*WHAT YOU SHOULD DO*
Please continue the personal account of the Feminine Journey of the Soul support group, starting right after its last sentence.

The feminine journey of the soul was a support group facilitated by a very powerful woman, Salley M. Lesley. The group consisted of five women, myself being the fifth women to join the group in late November. I stumbled upon this group through an American Psychological Association website. I am currently working towards a PhD in the field of Counseling Studies. My goal is to first heal myself, and then after the spiritual healing process, I wanted to record my findings in a Heuristic Study.
I have experienced a number of depressive, and oppressive situations in my life. I needed to find a way to free myself from the repeated fears of rejection, low self-esteem, and feeling of hopelessness. I have been on a spiritual journey for some time, and have found ways to cope the best I could in hostile work environments, ritualistic religious arenas, which expressed so much dogma, but not the warmth or nurturing of true love. The Feminine Journey of the Soul provided me support and encouragement surrounding spiritual abuse, and church dogma which hindered my progression and power to forgive. The group empowered me against mind manipulation, control, and dogma that were not sound with God’s will or Biblical principals of living.
The feminine journey freed me, and when my mind become unlocked from misinterpretations of words like submissive, humbleness, and so forth, I gained my power and strength, and now know what to be submissive too, and what it really meant to be humble. The more my mind was unlocked from the afflictions of abuse the more aware I became of others problems, and the actions against me. Many people are hurting and are looking for a way to escape from psychological traumas in the work place, church, and home environment; there is an inner cry for wholeness. The wholeness we search for, only God can fulfill.

*ENTRIES SUPPLIED*
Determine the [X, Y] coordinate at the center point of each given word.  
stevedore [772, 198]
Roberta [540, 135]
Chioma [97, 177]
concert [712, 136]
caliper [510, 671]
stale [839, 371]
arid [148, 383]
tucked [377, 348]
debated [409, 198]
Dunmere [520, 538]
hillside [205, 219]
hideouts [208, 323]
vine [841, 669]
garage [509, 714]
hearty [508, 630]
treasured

*RESULT FOR THIS EXERCISE*
The stepping-stone in my life was to become empowered so that I can heal healthy, and not lop-sided. I needed to experience freedom, to believe in me, to know myself, and feel good about Yolonda, and to know that everything in my life was not my fault, and everything was not to be blamed on CSA alone. I had to empower myself so that I could become a better mother, worker, friend, sister, and right now, I am bringing more discovery to this healing process. Effectively I am working on other issues through EMDR psychotherapy, and I am assured that this is my last therapeutic process, and I am on my way to becoming an effective Therapist for children and adolescents. I encourage you all to join a support group, perhaps experience the effects of EMDR, and feel better inwardly, and never feel that the actions from others are an insult to you, people are actually hurting, and are feeling jealous, and envious because they do not have the courage to heal. Heal your soul; it has to be a soul healing first so that the heart, body and mind can be well, and you come to clear understanding of the power of God, which is real.